No, Thanksgiving is built around the primal pleasures of a good meal, good company, and gratitude for good fortune. Since there’s only so much money to be made in selling turkeys and cranberry sauce, the chances are pretty good that Thanksgiving will soldier on in the shadow of Christmas and Halloween, less ballyhooed but safe from the ravages of marauding commercialism.

Even though Thanksgiving is pretty environmentally friendly on its own, it also harbors opportunities for the environmentally conscious to help biodiversity by “voting with their dollars,” in the words of John Forti, a nationally known garden historian, herbalist, and museum curator based in CleanSpeak’s home of Portsmouth, N.H. Forti is a mover in the Slow Foods movement, an international effort to re-build the lost bonds between eating and community. One of the fallouts of the modern food economy, he explains, is the loss of genetic diversity in agriculture. When huge populations depend on a narrow range of food sources – one or two breeds of cows for milk, for example – they are vulnerable to disasters like the Irish Potato Famine of 1845, when fungus wiped out the main variety of potato the country’s poor lived on. Over the last 100 years, 75 percent of the genetic diversity in agricultural crops has been lost, according to Unhabitat.com.

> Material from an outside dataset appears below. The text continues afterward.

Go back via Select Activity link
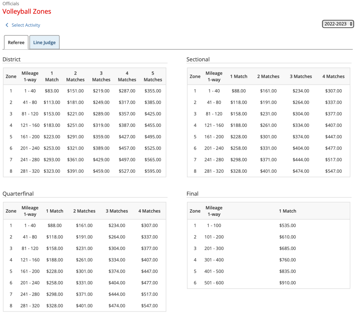 click(x=26, y=25)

“Buying products like heirloom produce and heritage-breed turkeys at Thanksgiving helps preserve the past, and if we don’t preserve the past we’re not equipped for a sustainable future,” Forti says. “If we narrow genetic diversity too much we’re going to end up with more disasters like the Irish Potato Famine. We lost regionalism to agribusiness – those varieties of crops that grew in our different geographical areas. In the post-peak oil economy, we’re not going to be shipping food thousands of miles the way we do now, so it’s important to preserve those regional varieties.”

In other words, paying extra for a pedigreed turkey or mashing up locally grown parsnips and potatoes this Thanksgiving isn’t just a status symbol, it’s a way to ensure that there are turkeys and parsnips and potatoes to put on tables 10, 20 and 30 years in the future. So belly up to the Thanksgiving table, raise a glass to the Great Environmental Holiday and stuff yourself comatose for the environment. The future is counting on you.